義があればこそ!元人質・徳川家康が自分の経験から語る「人質のとり方」とは? (2/3ページ)
処刑されたとて惜しくもない者を差し出させたところで、謀叛を防ぐ役には立たないのです。とまぁ、そんなお話しでした。
謀叛を防ぐには、人質よりも義が大事
権謀術数をめぐらす一方、あくまで大義を重んじた?徳川家康(画像:Wikipedia)
されども質のみを頼むべからず。わが義あるをもて。人の不義なるをうたば。
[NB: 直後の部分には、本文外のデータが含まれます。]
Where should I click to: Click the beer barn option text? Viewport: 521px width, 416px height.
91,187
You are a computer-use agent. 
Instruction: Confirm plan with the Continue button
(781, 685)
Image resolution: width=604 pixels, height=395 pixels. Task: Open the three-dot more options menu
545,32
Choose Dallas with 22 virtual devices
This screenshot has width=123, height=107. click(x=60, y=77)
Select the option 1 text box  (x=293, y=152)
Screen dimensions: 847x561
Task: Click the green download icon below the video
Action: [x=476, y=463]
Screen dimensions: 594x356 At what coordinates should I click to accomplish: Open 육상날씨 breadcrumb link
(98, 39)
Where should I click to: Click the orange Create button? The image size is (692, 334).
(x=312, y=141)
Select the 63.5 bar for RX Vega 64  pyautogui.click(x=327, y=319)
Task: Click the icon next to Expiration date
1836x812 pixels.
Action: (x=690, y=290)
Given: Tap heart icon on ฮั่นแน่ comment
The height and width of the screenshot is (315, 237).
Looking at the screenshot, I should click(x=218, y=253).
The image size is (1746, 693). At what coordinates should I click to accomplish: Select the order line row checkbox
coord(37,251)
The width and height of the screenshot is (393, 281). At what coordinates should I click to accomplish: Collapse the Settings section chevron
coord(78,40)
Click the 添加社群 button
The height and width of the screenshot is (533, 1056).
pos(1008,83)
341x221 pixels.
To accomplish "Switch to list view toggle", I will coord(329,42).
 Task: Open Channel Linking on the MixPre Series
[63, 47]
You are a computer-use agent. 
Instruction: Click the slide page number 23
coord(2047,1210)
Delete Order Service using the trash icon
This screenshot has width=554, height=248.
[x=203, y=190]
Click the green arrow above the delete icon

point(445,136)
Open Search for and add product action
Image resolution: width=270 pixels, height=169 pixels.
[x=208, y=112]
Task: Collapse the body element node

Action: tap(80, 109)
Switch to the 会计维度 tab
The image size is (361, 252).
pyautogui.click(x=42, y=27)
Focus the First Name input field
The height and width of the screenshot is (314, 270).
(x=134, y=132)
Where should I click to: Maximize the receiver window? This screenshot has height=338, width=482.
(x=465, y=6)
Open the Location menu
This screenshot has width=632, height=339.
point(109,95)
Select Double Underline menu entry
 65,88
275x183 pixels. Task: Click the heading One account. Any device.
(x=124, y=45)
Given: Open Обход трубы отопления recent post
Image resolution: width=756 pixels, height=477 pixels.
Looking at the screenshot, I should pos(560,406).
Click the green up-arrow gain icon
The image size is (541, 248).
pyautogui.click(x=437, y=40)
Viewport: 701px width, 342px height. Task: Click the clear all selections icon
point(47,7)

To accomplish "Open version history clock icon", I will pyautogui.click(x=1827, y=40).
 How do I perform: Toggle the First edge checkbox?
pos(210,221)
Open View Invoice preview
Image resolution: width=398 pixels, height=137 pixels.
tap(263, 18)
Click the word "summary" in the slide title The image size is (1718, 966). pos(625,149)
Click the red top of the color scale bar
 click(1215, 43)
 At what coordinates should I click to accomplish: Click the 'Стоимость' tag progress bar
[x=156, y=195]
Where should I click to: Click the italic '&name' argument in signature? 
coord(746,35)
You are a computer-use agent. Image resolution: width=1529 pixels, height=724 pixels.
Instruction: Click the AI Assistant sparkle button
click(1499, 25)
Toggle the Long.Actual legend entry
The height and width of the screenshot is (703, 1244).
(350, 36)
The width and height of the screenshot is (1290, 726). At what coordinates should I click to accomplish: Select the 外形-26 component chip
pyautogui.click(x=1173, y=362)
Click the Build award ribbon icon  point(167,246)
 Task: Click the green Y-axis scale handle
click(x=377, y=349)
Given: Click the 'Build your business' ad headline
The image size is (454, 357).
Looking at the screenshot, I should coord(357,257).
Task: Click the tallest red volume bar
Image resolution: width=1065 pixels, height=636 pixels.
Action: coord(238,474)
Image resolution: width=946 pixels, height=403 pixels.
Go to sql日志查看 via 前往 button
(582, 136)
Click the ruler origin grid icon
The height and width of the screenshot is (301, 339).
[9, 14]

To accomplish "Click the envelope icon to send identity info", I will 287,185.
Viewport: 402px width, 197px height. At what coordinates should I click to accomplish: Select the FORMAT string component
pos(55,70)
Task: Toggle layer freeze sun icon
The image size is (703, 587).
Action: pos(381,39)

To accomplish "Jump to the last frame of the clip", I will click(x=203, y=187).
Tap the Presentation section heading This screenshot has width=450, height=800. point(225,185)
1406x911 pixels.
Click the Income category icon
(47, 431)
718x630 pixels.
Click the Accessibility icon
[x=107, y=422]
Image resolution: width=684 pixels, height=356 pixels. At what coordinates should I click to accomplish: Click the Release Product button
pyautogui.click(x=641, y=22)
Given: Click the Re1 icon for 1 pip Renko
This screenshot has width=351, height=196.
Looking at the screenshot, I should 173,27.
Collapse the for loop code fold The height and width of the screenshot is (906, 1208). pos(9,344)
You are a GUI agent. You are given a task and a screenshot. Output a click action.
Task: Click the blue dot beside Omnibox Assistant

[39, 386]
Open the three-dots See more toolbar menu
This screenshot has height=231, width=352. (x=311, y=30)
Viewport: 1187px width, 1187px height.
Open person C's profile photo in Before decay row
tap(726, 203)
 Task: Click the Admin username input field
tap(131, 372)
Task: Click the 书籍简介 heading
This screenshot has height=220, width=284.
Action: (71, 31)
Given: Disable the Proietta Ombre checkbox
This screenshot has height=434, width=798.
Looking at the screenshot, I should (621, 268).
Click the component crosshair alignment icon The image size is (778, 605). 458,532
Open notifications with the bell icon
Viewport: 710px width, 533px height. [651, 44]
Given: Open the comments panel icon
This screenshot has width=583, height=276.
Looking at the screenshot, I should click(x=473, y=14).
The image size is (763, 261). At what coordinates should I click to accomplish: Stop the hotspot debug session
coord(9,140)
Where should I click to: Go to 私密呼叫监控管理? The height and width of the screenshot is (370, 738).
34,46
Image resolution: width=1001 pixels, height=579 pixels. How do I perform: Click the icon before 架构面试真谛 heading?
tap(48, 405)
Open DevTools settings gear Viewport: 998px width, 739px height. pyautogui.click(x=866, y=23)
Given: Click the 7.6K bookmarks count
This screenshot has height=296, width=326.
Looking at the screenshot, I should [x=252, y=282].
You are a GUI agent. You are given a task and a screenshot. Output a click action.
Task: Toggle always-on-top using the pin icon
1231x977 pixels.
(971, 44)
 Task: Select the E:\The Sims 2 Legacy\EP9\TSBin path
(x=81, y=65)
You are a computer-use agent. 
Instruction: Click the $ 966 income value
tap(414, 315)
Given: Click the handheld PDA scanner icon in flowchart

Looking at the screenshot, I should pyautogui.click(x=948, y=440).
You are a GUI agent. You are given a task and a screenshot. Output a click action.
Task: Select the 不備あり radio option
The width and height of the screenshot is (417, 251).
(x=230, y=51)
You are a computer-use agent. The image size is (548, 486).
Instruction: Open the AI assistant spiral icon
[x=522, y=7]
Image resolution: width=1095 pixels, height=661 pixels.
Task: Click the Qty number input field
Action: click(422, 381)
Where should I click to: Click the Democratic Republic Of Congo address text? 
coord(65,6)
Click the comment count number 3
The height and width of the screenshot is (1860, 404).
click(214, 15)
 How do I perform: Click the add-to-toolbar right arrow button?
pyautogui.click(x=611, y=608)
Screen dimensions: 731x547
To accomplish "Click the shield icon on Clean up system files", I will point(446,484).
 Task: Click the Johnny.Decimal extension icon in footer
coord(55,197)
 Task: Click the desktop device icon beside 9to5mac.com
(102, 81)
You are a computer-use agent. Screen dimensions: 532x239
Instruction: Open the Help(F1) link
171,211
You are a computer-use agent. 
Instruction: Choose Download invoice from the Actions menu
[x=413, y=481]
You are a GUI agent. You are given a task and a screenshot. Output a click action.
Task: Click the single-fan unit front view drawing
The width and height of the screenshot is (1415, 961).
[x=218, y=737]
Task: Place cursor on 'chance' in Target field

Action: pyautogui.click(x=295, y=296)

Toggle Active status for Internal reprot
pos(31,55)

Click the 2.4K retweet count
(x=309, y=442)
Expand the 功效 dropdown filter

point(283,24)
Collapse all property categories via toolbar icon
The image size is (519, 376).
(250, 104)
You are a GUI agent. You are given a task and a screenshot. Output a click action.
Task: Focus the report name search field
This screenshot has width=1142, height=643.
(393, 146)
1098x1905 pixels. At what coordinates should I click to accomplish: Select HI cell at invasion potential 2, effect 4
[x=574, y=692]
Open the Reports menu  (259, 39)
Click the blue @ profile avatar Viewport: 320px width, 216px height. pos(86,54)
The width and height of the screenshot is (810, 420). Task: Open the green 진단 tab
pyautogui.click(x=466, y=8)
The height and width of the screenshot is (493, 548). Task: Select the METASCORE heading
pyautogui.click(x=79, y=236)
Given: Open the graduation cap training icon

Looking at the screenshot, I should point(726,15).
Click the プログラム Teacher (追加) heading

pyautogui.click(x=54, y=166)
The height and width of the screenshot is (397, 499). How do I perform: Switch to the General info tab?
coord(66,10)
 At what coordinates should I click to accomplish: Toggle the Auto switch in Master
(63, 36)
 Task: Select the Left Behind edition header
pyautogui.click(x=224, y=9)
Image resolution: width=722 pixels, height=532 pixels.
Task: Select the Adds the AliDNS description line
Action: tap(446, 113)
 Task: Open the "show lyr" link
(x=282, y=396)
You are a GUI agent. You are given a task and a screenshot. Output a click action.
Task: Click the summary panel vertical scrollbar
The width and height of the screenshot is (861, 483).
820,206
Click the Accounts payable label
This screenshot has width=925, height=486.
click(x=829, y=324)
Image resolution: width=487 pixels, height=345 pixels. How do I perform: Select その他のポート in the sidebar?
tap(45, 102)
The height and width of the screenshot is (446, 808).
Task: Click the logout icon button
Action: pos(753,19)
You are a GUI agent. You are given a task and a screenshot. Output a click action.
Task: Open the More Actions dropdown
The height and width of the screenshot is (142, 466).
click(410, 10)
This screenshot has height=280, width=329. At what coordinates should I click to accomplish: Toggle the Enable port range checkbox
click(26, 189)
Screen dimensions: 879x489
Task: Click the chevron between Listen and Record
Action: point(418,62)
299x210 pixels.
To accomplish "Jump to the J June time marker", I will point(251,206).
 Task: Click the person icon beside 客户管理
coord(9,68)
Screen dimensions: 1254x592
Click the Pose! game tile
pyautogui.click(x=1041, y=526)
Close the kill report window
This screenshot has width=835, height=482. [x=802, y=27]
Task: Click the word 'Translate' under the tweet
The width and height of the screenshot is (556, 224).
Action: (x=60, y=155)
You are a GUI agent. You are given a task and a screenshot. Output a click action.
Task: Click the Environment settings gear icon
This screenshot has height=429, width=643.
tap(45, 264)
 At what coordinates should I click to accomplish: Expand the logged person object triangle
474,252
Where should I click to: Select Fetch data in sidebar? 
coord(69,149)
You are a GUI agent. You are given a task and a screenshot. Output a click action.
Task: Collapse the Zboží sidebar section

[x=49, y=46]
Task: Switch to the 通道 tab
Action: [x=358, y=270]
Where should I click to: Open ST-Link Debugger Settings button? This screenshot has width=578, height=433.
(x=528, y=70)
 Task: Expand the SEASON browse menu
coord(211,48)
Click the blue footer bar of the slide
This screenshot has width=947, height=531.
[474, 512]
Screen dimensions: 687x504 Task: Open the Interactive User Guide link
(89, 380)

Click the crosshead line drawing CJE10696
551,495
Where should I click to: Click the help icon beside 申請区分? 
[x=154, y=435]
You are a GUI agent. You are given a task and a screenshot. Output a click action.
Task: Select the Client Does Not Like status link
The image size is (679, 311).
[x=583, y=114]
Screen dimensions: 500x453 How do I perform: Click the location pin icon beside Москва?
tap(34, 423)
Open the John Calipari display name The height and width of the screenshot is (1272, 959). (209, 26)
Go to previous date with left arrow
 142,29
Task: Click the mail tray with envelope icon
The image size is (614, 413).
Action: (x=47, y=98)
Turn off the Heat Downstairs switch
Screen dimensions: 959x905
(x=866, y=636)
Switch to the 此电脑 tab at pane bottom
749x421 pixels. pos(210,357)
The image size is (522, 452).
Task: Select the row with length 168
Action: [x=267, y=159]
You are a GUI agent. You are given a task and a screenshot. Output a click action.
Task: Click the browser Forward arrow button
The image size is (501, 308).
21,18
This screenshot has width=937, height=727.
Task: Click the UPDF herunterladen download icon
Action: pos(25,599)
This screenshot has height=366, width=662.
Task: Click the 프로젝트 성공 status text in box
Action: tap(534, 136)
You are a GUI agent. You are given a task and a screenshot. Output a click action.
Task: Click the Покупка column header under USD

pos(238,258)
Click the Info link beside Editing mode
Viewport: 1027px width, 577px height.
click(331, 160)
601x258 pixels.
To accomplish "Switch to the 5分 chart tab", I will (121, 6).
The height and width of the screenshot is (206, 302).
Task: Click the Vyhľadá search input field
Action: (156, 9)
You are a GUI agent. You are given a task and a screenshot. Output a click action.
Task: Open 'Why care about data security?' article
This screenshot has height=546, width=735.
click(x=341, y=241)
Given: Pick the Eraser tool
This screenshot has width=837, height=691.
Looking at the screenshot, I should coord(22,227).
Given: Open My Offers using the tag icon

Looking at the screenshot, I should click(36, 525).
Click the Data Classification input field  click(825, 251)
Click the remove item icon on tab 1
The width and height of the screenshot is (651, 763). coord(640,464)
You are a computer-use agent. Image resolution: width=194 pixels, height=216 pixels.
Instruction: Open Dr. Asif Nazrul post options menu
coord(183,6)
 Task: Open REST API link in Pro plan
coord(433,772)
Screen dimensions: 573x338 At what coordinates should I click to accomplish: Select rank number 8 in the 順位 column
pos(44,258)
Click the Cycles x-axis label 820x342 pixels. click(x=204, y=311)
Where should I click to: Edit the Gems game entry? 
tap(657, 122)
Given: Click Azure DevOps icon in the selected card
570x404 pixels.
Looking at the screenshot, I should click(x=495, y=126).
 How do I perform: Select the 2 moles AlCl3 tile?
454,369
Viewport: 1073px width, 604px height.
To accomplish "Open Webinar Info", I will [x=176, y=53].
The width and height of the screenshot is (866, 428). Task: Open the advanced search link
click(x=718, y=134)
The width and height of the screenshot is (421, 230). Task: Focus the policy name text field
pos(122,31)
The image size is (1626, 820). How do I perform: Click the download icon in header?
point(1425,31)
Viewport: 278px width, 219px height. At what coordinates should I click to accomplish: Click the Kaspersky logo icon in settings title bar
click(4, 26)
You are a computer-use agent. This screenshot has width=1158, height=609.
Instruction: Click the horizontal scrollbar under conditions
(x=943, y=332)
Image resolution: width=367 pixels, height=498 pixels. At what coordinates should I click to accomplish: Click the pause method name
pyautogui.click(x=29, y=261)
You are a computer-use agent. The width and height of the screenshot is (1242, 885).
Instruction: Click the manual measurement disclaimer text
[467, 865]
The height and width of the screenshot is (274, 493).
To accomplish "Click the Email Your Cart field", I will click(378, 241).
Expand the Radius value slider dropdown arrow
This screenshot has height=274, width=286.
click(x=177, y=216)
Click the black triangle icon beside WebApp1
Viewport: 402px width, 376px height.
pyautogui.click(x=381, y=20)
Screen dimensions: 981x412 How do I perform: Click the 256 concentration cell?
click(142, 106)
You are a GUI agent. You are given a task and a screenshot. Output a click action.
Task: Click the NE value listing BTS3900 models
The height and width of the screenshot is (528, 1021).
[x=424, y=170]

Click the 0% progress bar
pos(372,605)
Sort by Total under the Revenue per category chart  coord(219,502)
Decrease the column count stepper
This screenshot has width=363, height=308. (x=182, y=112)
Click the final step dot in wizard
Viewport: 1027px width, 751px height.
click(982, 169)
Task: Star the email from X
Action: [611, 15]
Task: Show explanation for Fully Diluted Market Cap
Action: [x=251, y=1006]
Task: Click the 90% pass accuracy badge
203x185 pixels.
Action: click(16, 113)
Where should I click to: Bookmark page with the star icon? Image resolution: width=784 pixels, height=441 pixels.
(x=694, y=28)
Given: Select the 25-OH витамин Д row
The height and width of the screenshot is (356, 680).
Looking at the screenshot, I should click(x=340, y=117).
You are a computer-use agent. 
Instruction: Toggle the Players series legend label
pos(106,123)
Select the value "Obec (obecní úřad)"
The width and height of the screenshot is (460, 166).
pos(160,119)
石をもてかいこをうつが如しと仰られき。(駿河土産。)
※『東照宮御実紀附録』巻二十五
しかし家康の話には、もうちょっとだけ続きがあるのです。
【意訳】確かに人質は効果的であるが、そればかりに頼るのはよろしくない。
人質よりも謀叛を防ぐ効果があるのは、我が義を天下に示すこと。
義あればこそ背くことは不義となるし、不義の輩に味方する者はそう多くない。
味方が集まらず不利となれば物理的に謀叛を思いとどまるし、謀叛に踏み切ったところでこれを鎮圧するのはたやすかろう。
喩えるなら、石をぶつけて蚕をつぶすようなものじゃ。
……とか何とか。最後の喩えは微妙ですが、確かに義があれば人は従い、義がなければ人は離れていきます。
生き馬の目を抜くような戦国乱世にあって、反復常なき武士たちが心の底で求めていたものを、家康は見抜いていたのでした。
だからこそ、敵からは狸親爺と言われても人は従い、ついには天下をとるに至ったのです。